IN SHORT: A dream for 50 years, area farmers could be plumbing the depths of the Arkansas River for irrigation within seven years.
By JOHN HOFHEIMER
Leader senior staff writer
Farmers in Lonoke and neighboring counties could be irrigating with Arkansas River water by 2015 if Assistant Secretary of the Army John Woodley signs off on the $530 million Bayou Meto Basin Irrigation Project, which could happen within the next 30 days, says Gene Sullivan, executive director for the project.
“We’re asking for construction funding starting Oct. 1, 2007,” said Sullivan. “What we’ve requested is $25 million. That would get us started with the road and the channel to the pumping station near Scott, get final designs completed on the first phase and start some work in the wildlife management areas,” Sullivan said.
Of the $530 million price tag, agricultural water supply will cost about $402 million, flood control $40 million and waterfowl habitat $88 million.
Of that, the federal government will pay about 65 percent, with most of the balance coming from a bond issue to be paid off with money the farmers pay for their share of the irrigation water and an assessment of benefits.
“We could build it in seven years, if we get the funding,” he said.
That means that by 2015, six giant pumps just above Lock and Dam 6 near Scott could be sucking 1,750 cubic feet of water a second from the Arkansas River, diverting it through a system of canals, pipes and ditches largely to the benefit of farmers in Lonoke, Jefferson and to a lesser degree, Prairie and Arkansas counties, but also to the benefit of thousands of acres of duck and wildlife habitat.
At that rate, the pumps will move enough water to fill an Olympic-sized swimming pool every 12 minutes.
It will help irrigate about 300,000 acres, or about 470 square miles of cropland.
A second set of pumps, to be located where the Little Bayou Meto meets the Arkansas River Levee in Jefferson County, will be available for flood and habitat control, able to move 1,000 cubic feet a second back into the river.
A similar project, the Grand Prairie Irrigation Project, has met stiff opposition from sportsmen and environmentalists concerned about its effect on the more pristine White River.
“We formed a legal entity, the Bayou Meto Improvement Project District,” Sullivan said.
The U.S. Army Corps of Engineers will construct a network including 465 miles of pipeline, 107 miles of new canals and tie into 132 miles of existing streams and ditches, moving water to the farms.

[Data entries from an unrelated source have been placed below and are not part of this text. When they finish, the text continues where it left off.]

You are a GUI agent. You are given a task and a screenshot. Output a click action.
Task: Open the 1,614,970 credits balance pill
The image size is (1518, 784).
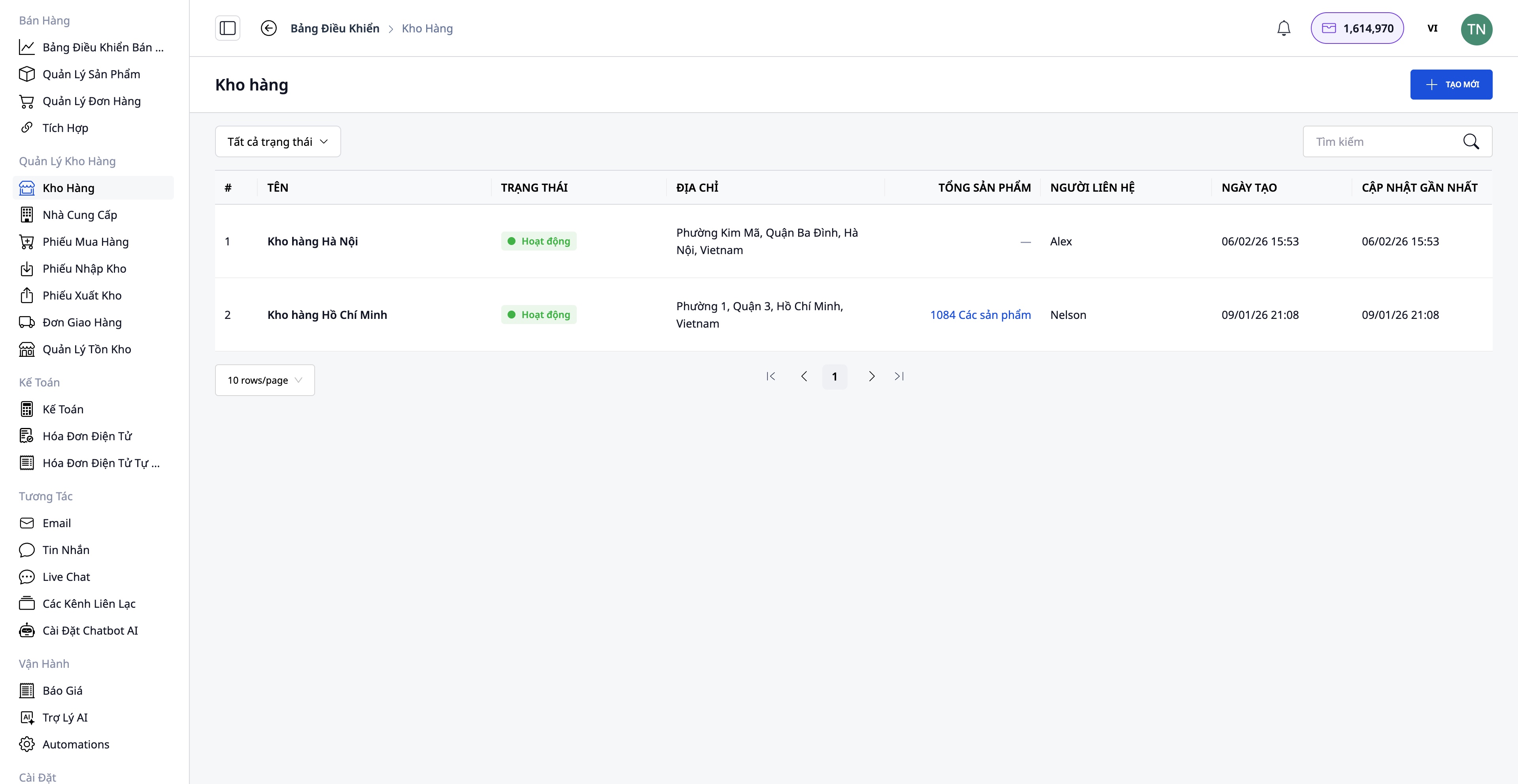pyautogui.click(x=1357, y=28)
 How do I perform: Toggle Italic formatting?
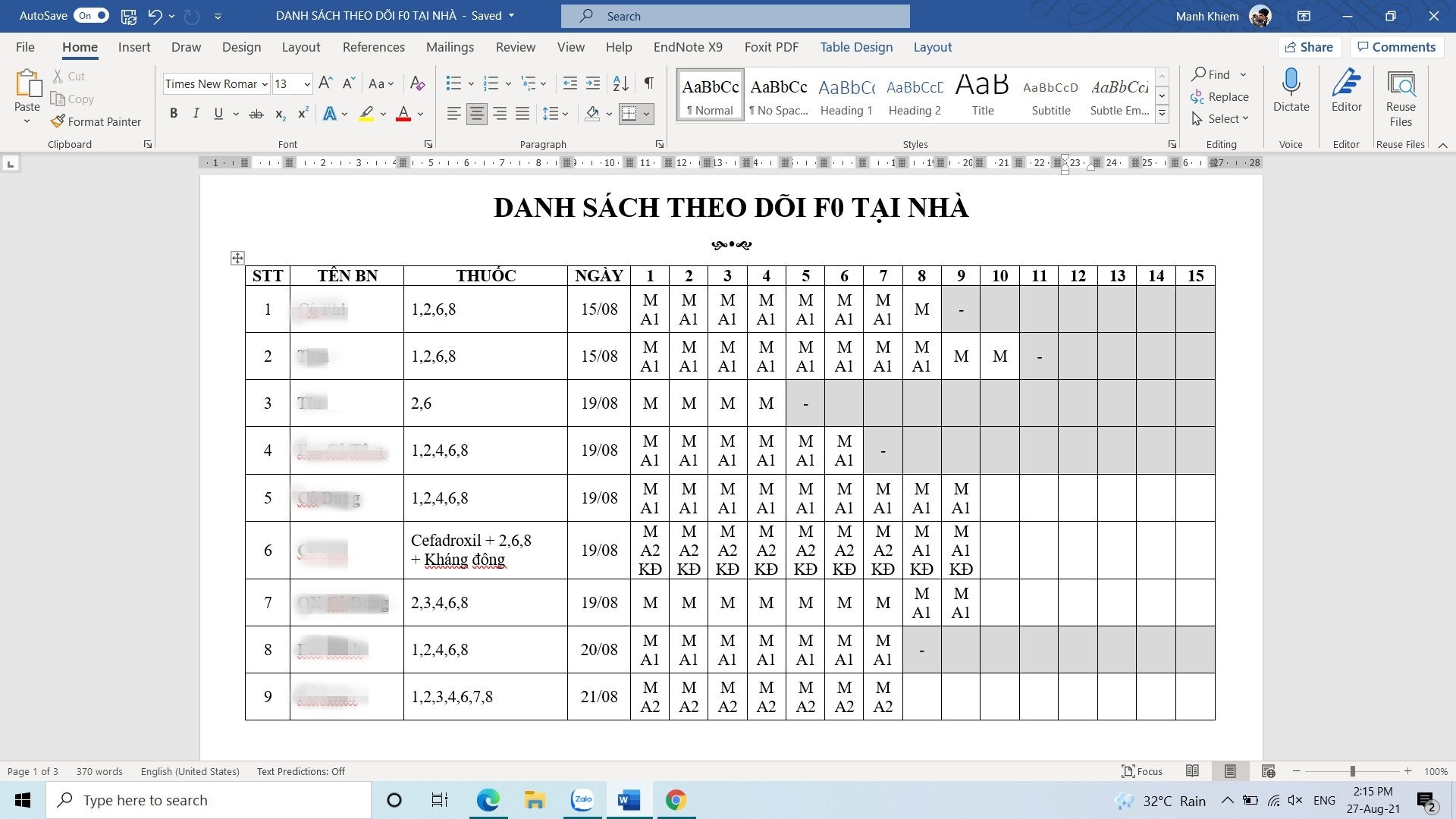(196, 114)
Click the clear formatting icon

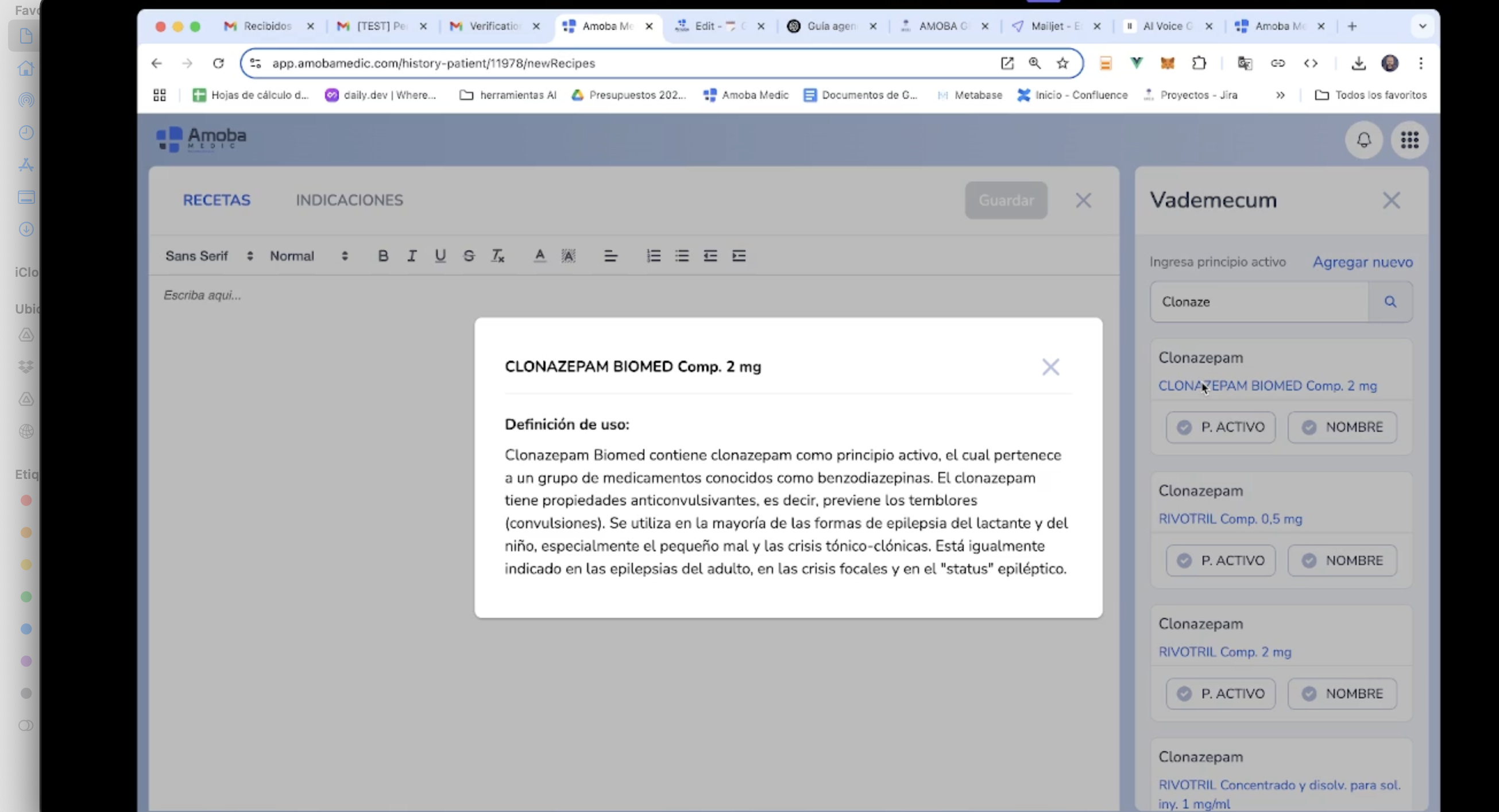pos(497,256)
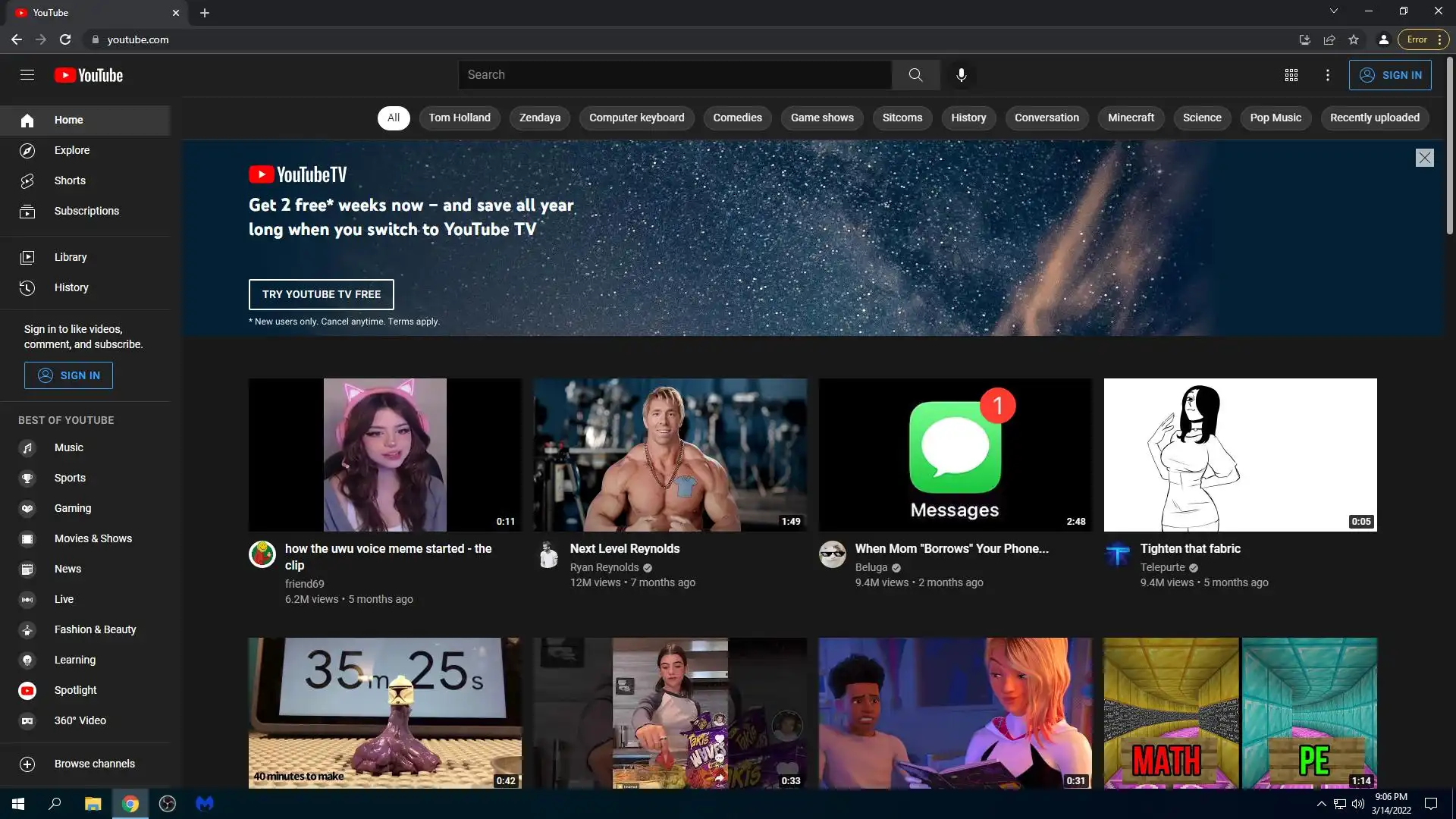Toggle the hamburger guide menu

pyautogui.click(x=27, y=75)
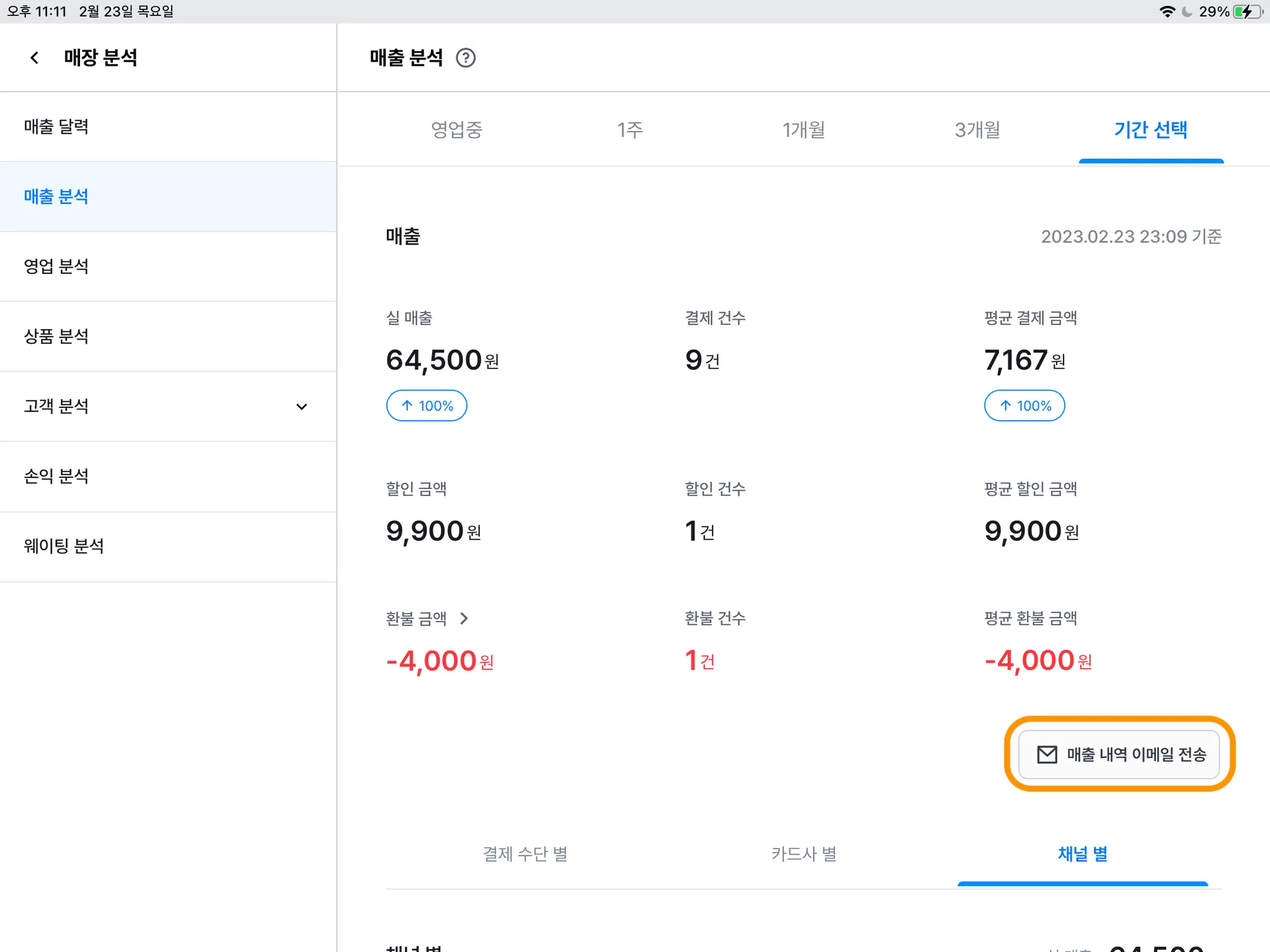Click the 100% increase badge under 실 매출
The height and width of the screenshot is (952, 1270).
(x=427, y=405)
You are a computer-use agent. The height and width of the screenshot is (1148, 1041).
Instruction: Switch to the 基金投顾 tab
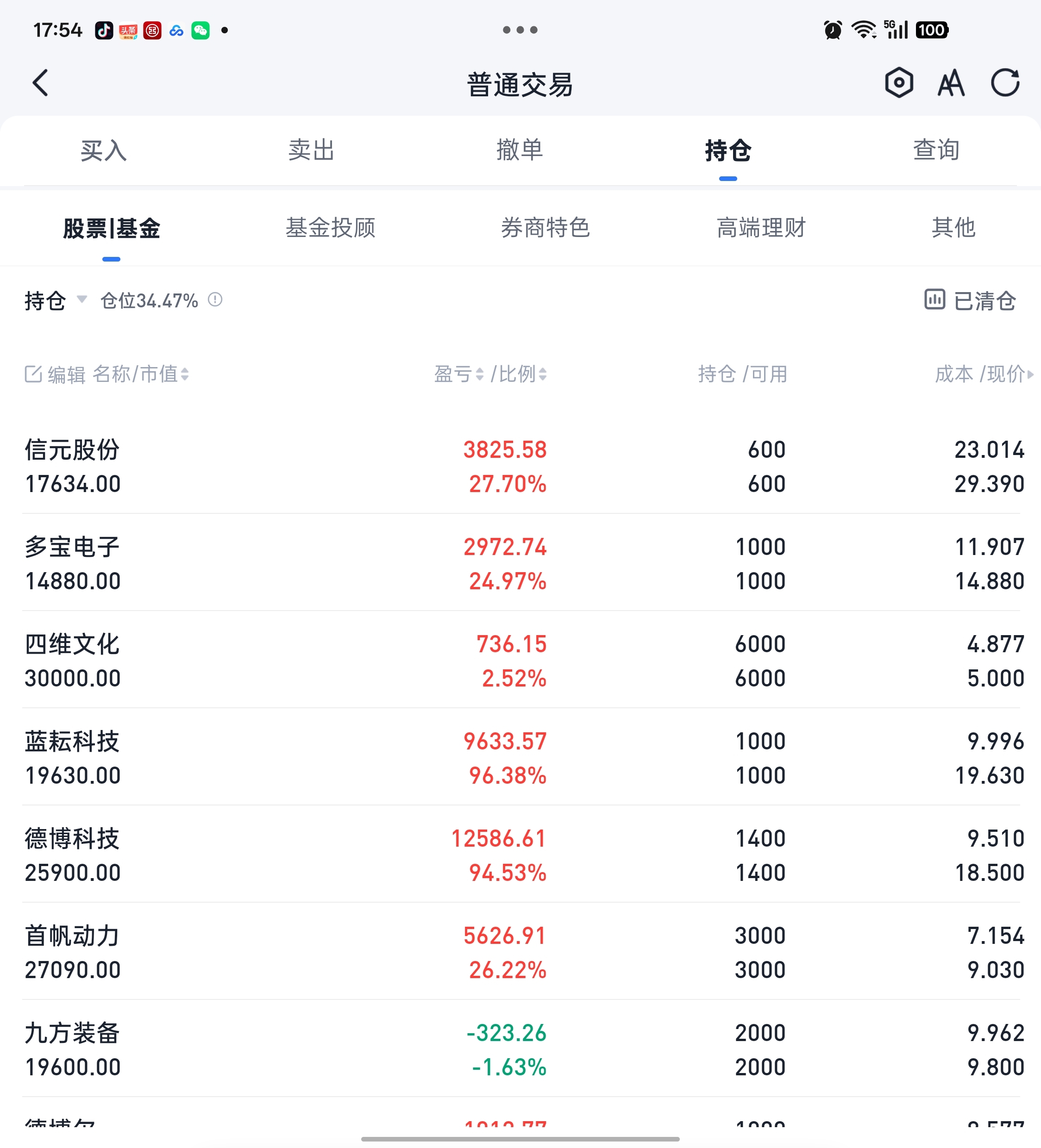(x=331, y=228)
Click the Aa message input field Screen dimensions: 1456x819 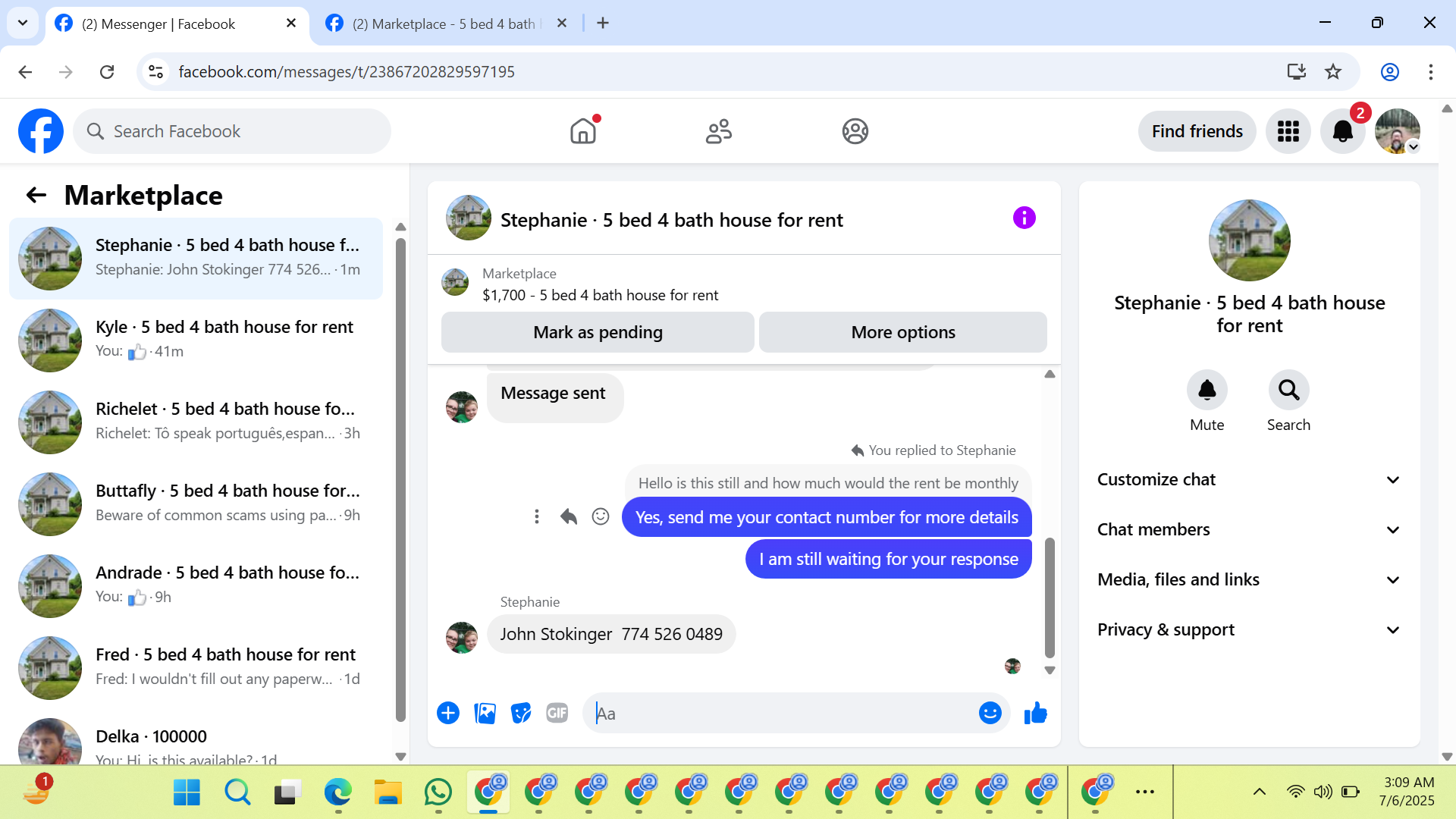click(x=781, y=713)
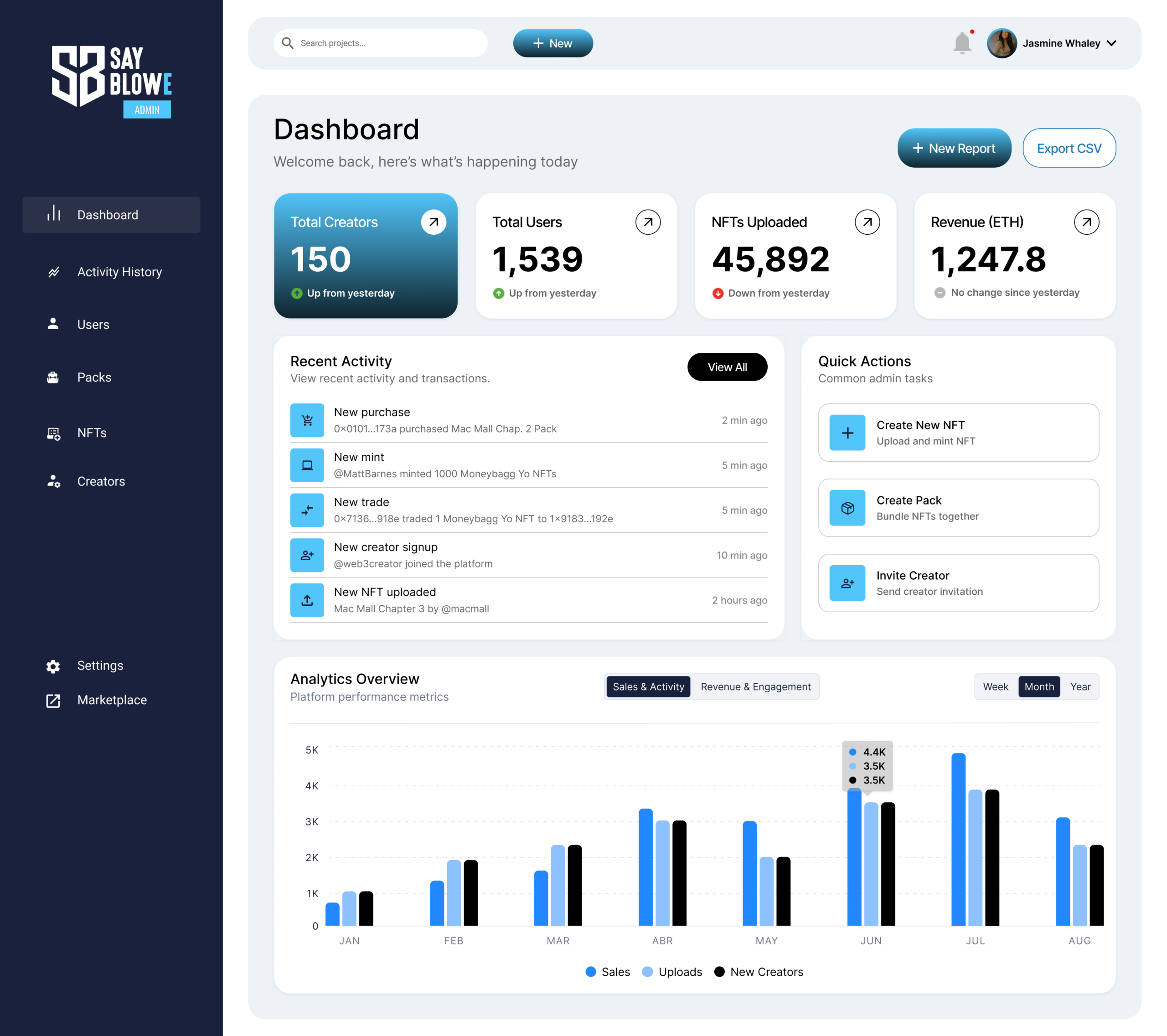1167x1036 pixels.
Task: Switch to the Revenue & Engagement tab
Action: point(755,687)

The on-farm part includes construction of tail-water recovery ditches to collect runoff from farm fields, including the water farmers use to flood their rice fields.
Water from those ditches would be pumped into large on-farm reservoirs. From the reservoir, the farmers can direct the water, usually through underground pipes, to any of their fields.
When the reservoir needs refilling, they could pump water from their wells or import it from the river.
Without the Bayou Meto project, annual farm receipts could fall an estimated $46 million by 2015, according to the Final Environmental Impact Statement.
This is important not only to the economic well-being of area farmers and nearby towns, but also to larger cities that draw some of their drinking water from the deep, high-quality water in the Sparta aquifer.
In Lonoke County, use of the Sparta increased 700 percent in 10 years, according to the Final Environmental Impact Statement, completed last year.
Pumping Arkansas River water for irrigation will preserve the higher quality Sparta water for municipalities and fish farms.
The shallower alluvial aquifer has been dropping at a faster rate over the past decade, and farmers are pumping water out faster than it can recharge.
“Our water use has been increasing for decades and has been above safe yield for 20 years,” according to Todd Fuggitt, geology supervisor and hydro-geologist for the state Soil and Water Conservation Commission. “We’re mining our aquifers,” he said.
Fuggitt said farmers were pumping the aquifer at a rate 43 percent over the sustainable yield in the state.
“We can achieve sustainable yield by reducing the current (use) by 57 percent,” which he said was doable if the Bayou Meto project is built.
Congress originally authorized the project in the 1950s, Sullivan said, deactivated it in the early 1990s and reauthorized it, subject to review of the economic, environmental and engineering aspects, in 1998.